A Product Cache Example

Lets first make a cache directory and put some data products in it.

# Create a cache directory
CACHE_DIR <- file.path(tempdir(), 'cache')
if ( file.exists(CACHE_DIR) == FALSE ) {
  dir.create(CACHE_DIR)
}

# Add a few files to the cache
write.csv(matrix(1,400,500), file=file.path(CACHE_DIR,'m1.csv'))
Sys.sleep(1) # wait a bit between each to give them different mtimes
write.csv(matrix(2,400,500), file=file.path(CACHE_DIR,'m2.csv'))
Sys.sleep(1)
write.csv(matrix(3,400,500), file=file.path(CACHE_DIR,'m3.csv'))
Sys.sleep(1)
write.csv(matrix(4,400,500), file=file.path(CACHE_DIR,'m4.csv'))

We can look in our new cache directory and see the four files we just added. The directory contains about 1.5 MB of data.

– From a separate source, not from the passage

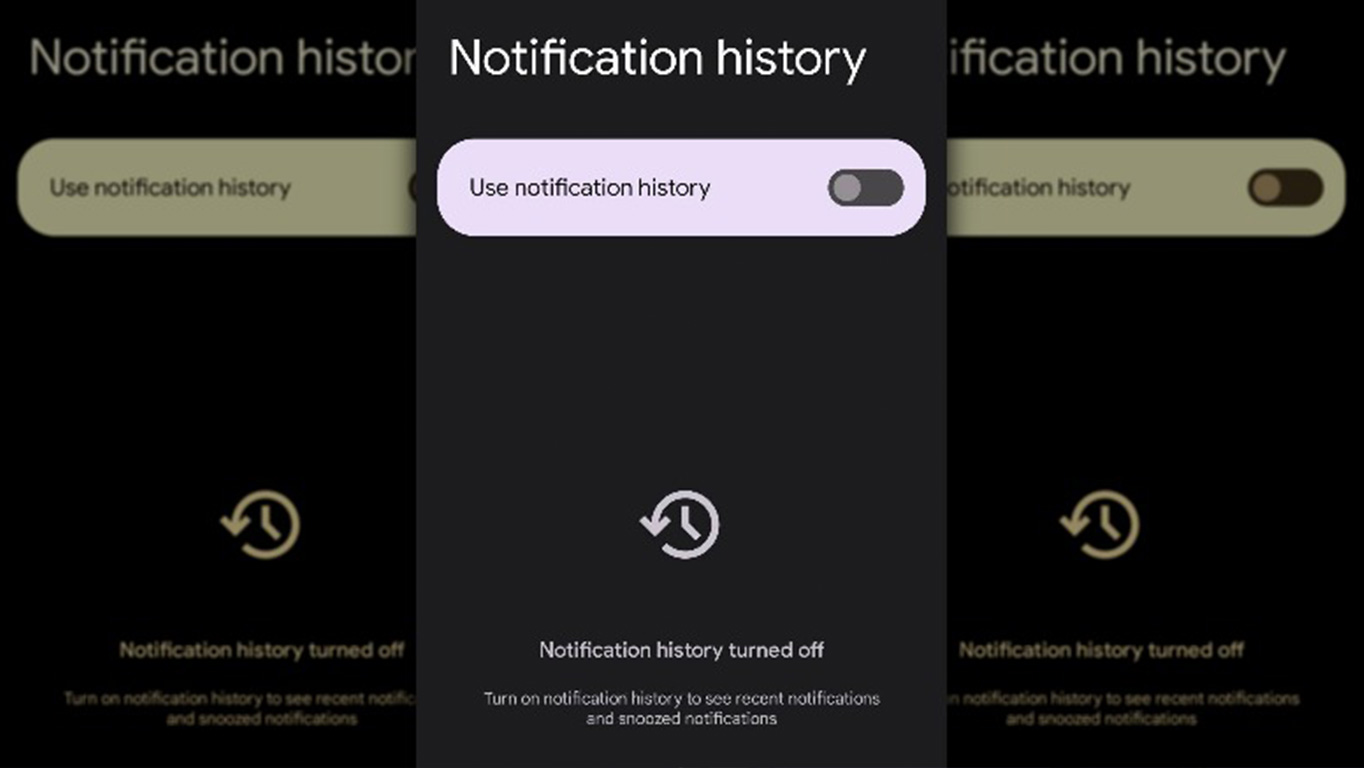Viewport: 1364px width, 768px height.
Task: Click the empty dark area below the lavender row
Action: coord(681,360)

cachedFiles <- list.files(CACHE_DIR, full.names = TRUE)
infoDF <- file.info(cachedFiles)
cacheSize = (sum(infoDF$size) / 1e6) # in MB
print(list.files(CACHE_DIR))
#> [1] "m1.csv" "m2.csv" "m3.csv" "m4.csv"
sprintf("Cache size = %s MB", cacheSize)
#> [1] "Cache size = 1.622748 MB"

In order to simulate file requests, lets read two of them to update their access time.

# Access two of the files, updating their atime
invisible( read.csv(file.path(CACHE_DIR, 'm1.csv')) )
invisible( read.csv(file.path(CACHE_DIR, 'm2.csv')) )

Now, lets use manageCache() to get our cache down to 1 MB.

# Use manageCache() to get cache to 1 MB
library(MazamaCoreUtils)
manageCache(CACHE_DIR, extensions = 'csv', maxCacheSize = 1)

When we check our cache again, we will see that the two files with the oldest access times are gone and the cache size is now under 1 MB.

# Check cache contents and total size again
cachedFiles <- list.files(CACHE_DIR, full.names = TRUE)
infoDF <- file.info(cachedFiles)
cacheSize = (sum(infoDF$size) / 1e6) # in MB
print(list.files(CACHE_DIR))
#> [1] "m1.csv" "m2.csv"
sprintf("Cache size = %s MB", cacheSize)
#> [1] "Cache size = 0.811374 MB"

Other Use Cases

In the case of a product cache, the most typical behavior will be to sort files based on last access time. The manageCache() function uses sortBy = "atime" as the default. It is also possible to sort based on modification time mtime or change time ctime.

The use case scenario for sortBy = "mtime" might involve files that are considered stale if the contents aren't updated.

A use case scenario for sortBy = "ctime" is not clear.